Москва выглядела чудовищной развалиной, будто ее долго бомбила стратегическая авиация Соединенных Штатов. Не стало целых улиц, перекопанных какими-то канавами — то ли противотанковыми рвами, то ли траншеями для укладки канализации. По бокам высились одни фасады с мертвыми дырами окон да полусгнившими лесами. Сквозь груды обвалившейся штукатурки росла трава, а то и кустарник. Видно было, что все это стоит в запустении уже много лет, с тех самых пор, наверное, как внезапно, вследствие какого-то загадочного катаклизма, оборвалась здесь жизнь. Даже своего дома я не нашел: он был снесен вместе с другими домами нашего квартала, а на образовавшемся пустыре высился теперь огромный генеральский дом эпохи поздней империи зла.
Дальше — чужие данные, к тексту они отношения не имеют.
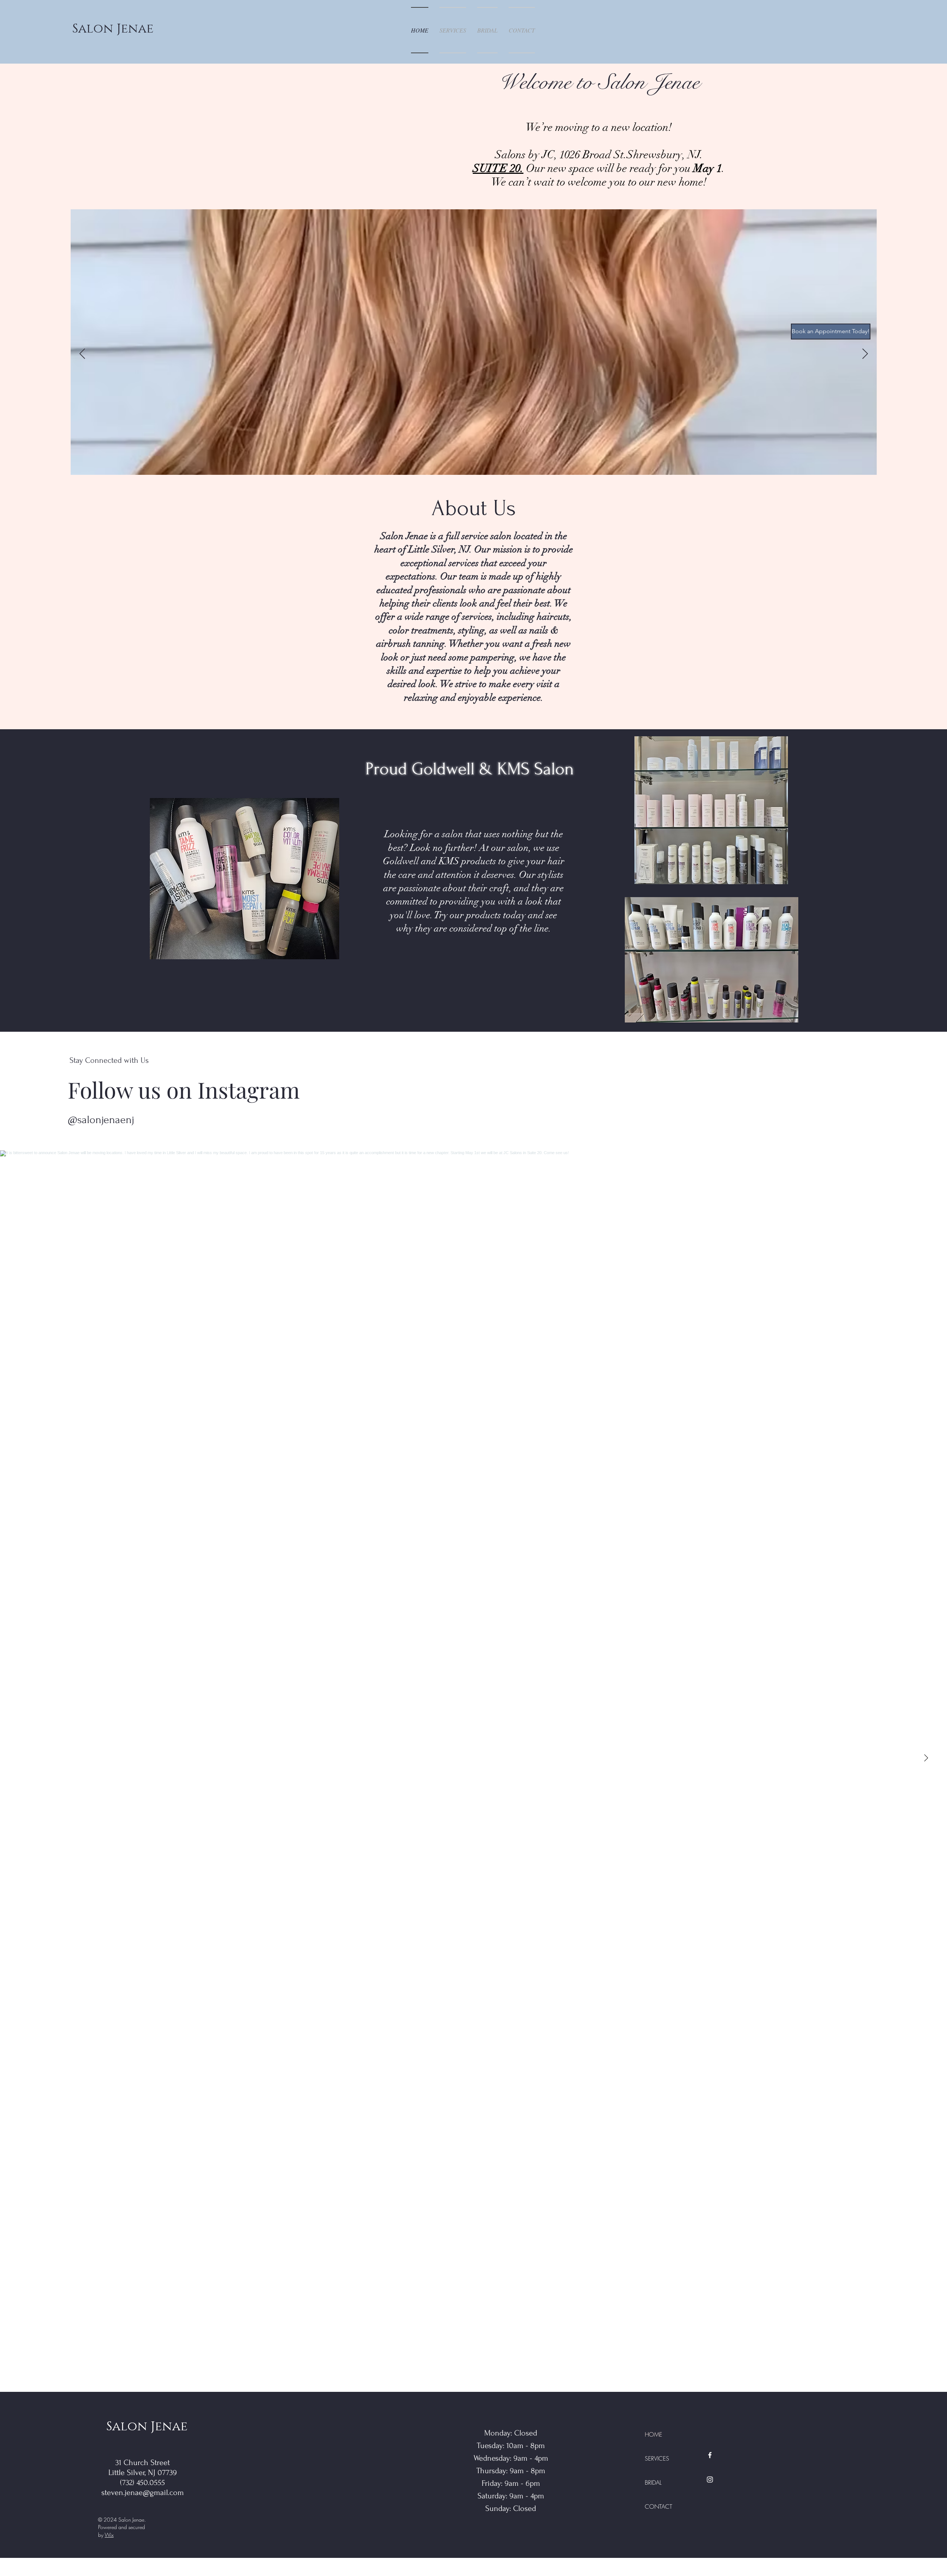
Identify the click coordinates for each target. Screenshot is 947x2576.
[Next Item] (865, 354)
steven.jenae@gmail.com (142, 2492)
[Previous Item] (82, 354)
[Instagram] (710, 2479)
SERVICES (657, 2458)
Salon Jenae (113, 28)
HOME (653, 2434)
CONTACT (658, 2506)
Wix (109, 2534)
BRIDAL (653, 2482)
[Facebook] (710, 2455)
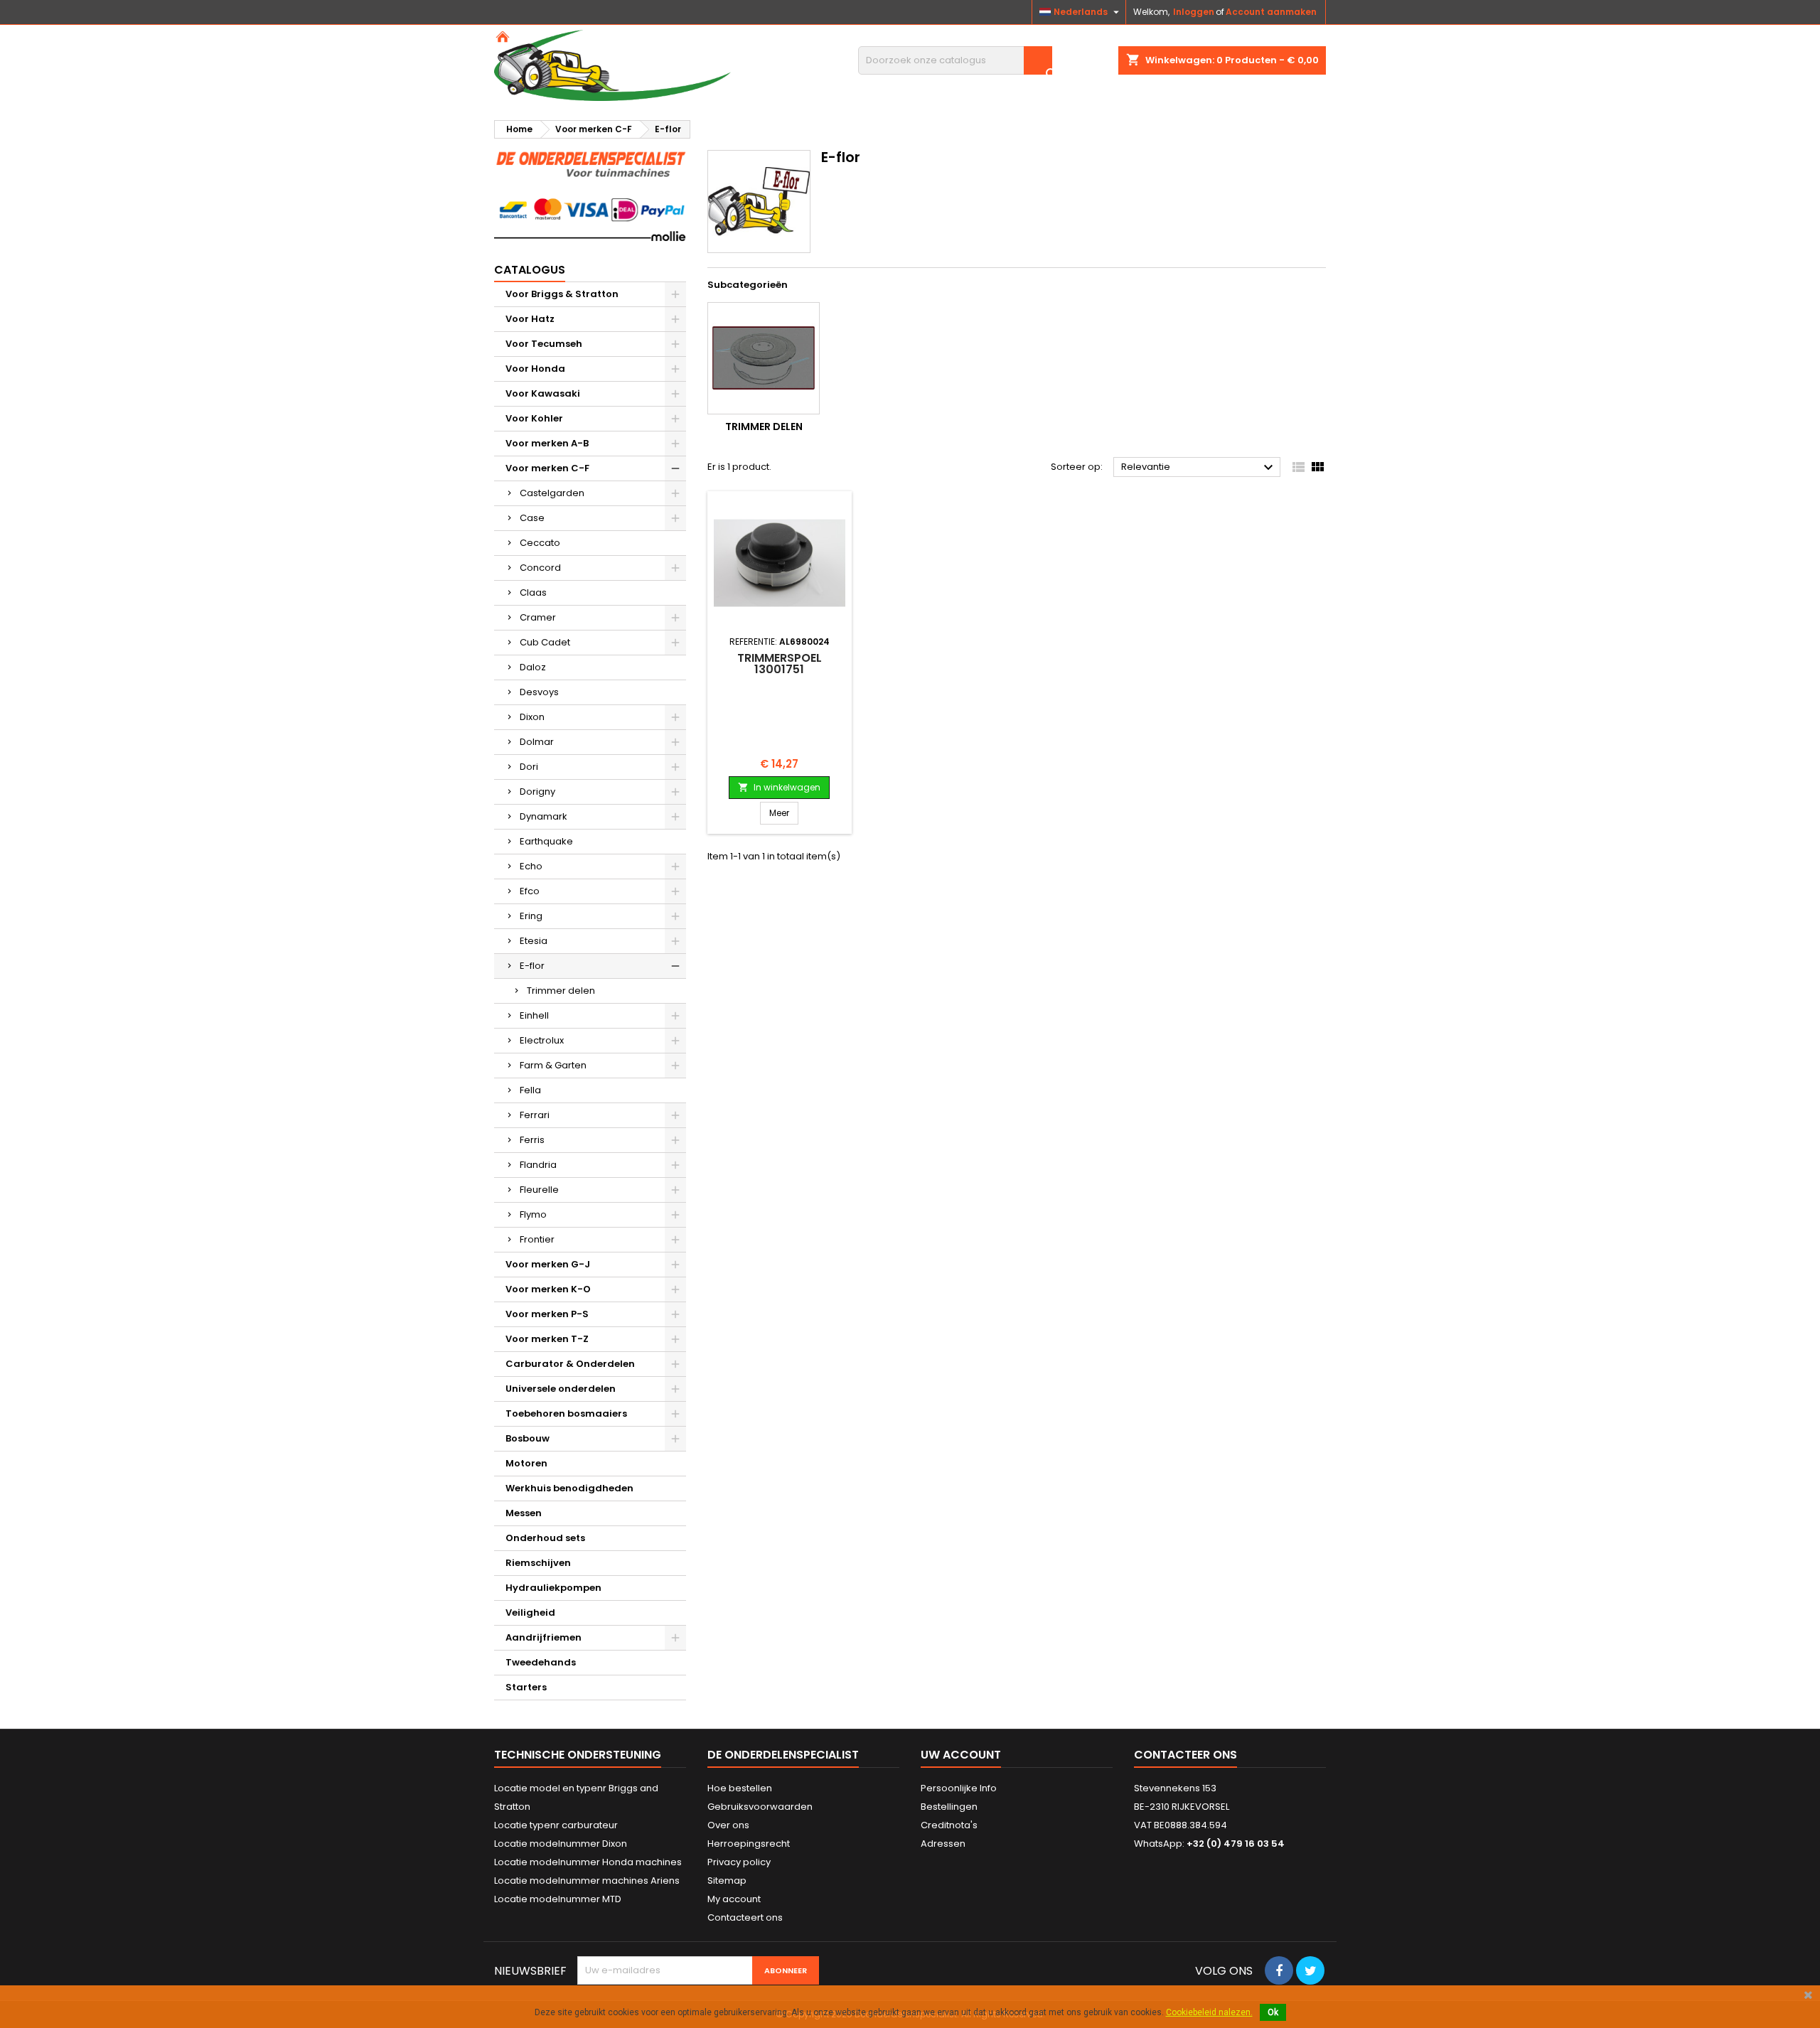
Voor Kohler (534, 418)
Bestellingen (949, 1806)
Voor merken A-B (547, 443)
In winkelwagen (779, 787)
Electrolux (542, 1040)
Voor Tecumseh (543, 343)
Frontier (537, 1239)
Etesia (533, 941)
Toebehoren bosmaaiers (566, 1413)
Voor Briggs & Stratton (562, 294)
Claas (533, 592)
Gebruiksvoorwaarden (760, 1806)
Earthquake (546, 841)
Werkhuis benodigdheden (569, 1488)
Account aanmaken (1271, 12)
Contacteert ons (745, 1917)
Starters (526, 1687)
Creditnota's (949, 1825)
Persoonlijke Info (959, 1788)
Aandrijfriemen (543, 1637)
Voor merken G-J (547, 1264)
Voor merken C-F (547, 468)
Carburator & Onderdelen (570, 1363)
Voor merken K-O (548, 1289)
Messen (523, 1513)
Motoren (526, 1463)
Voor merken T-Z (547, 1339)
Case (532, 518)
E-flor (532, 965)
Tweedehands (540, 1662)
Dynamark (543, 816)
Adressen (943, 1843)
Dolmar (537, 742)
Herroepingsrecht (748, 1843)
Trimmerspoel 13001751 (779, 663)
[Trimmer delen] (763, 358)
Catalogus (529, 270)
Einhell (534, 1015)
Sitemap (726, 1880)
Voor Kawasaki (542, 393)
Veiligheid (530, 1612)
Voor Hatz (530, 319)
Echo (531, 866)
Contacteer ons (1185, 1755)
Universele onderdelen (560, 1388)
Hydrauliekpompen (553, 1587)
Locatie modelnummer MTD (557, 1899)
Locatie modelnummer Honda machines (588, 1862)
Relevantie (1199, 467)
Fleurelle (539, 1189)
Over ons (728, 1825)
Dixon (532, 717)
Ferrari (535, 1115)
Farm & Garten (553, 1065)
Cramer (538, 617)
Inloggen (1193, 12)
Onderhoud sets (545, 1538)
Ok (1273, 2012)
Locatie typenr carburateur (556, 1825)
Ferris (532, 1140)
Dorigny (537, 791)
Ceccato (540, 542)
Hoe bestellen (739, 1788)
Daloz (533, 667)
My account (734, 1899)
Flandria (538, 1164)
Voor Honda (535, 368)
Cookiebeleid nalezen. (1209, 2012)
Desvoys (539, 692)
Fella (530, 1090)
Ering (531, 916)
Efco (530, 891)
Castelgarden (552, 493)
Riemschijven (538, 1563)
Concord (540, 567)
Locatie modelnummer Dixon (560, 1843)
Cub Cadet (545, 642)
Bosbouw (527, 1438)
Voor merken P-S (547, 1314)
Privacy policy (739, 1862)
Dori (529, 766)
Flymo (533, 1214)
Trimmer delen (561, 990)
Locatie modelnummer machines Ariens (587, 1880)
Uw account (961, 1755)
Лишь изредка чудом уцелевший кусок лепного карниза полуразвалившегося особняка или проржавевшая решетка ограды тревожили в памяти образы иного города. Ведь это здесь, сообразив годам к пятнадцати, в каком месте угораздило меня родиться, я жил во вражеском окружении, вроде передового отряда всемирной освободительной армии, заброшенного в тыл врага. Эти улицы снились мне в тюрьме, эти переулки и проходные дворы сотни раз укрывали меня от КГБ, а эти особняки были моими единственными друзьями, которым я мог полностью доверять.
Или это мне только приснилось? Не было уже ни особняков, ни проходных дворов, чтобы подтвердить мою память. Не пришла и армия на выручку своему отряду — ее, как выяснилось много позже, просто не существовало. Все в моей жизни оказалось фантомом. Осталось лишь огромное заброшенное кладбище, где, как известно, торжествуют только черви.
А еще осталось недоумение, горечь, чувство бессилия и напрасно прожитой жизни.
Да почему же, черт возьми, не смогли мы окончить эту главу нашей истории более достойно? Чего мы не сделали? Где ошиблись? Или, быть может, наши усилия были и безнадежны, и бессмысленны?